____ Exercise data

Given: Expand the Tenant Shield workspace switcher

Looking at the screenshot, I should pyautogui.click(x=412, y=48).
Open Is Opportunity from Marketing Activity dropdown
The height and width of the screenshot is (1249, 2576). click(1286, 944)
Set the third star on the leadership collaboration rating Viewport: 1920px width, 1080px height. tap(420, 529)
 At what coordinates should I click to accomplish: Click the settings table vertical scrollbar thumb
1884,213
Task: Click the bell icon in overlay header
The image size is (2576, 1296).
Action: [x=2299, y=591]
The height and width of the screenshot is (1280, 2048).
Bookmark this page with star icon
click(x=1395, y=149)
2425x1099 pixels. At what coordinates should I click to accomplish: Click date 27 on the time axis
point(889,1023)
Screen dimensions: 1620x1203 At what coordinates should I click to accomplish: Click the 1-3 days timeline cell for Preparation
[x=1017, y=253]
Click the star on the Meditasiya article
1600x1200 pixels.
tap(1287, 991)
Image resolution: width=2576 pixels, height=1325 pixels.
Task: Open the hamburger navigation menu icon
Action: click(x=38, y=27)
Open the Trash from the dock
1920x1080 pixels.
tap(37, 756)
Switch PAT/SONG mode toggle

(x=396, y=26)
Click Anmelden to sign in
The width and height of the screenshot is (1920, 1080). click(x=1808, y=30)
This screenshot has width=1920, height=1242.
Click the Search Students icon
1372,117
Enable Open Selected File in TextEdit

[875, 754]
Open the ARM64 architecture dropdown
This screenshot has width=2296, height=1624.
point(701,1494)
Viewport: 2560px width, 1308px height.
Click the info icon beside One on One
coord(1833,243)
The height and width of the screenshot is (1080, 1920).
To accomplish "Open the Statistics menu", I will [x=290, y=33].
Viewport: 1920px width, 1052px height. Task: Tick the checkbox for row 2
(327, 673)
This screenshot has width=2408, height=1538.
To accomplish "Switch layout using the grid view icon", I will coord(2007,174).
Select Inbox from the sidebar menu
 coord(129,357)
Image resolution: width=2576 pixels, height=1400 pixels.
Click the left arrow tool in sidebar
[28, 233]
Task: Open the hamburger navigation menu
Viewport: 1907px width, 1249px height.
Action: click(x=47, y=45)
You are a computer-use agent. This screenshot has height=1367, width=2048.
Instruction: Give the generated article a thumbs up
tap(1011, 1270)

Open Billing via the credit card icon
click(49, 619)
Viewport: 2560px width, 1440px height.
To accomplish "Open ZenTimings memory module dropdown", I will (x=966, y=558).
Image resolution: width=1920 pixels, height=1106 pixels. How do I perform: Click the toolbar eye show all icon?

________

Exercise aim> From the line holding "Open Billing via the credit card icon" to the last line of the entries above, restate each line exactly; include both ends and omit everything else.

Final answer>
Open Billing via the credit card icon
click(49, 619)
Viewport: 2560px width, 1440px height.
To accomplish "Open ZenTimings memory module dropdown", I will (x=966, y=558).
Image resolution: width=1920 pixels, height=1106 pixels. How do I perform: Click the toolbar eye show all icon?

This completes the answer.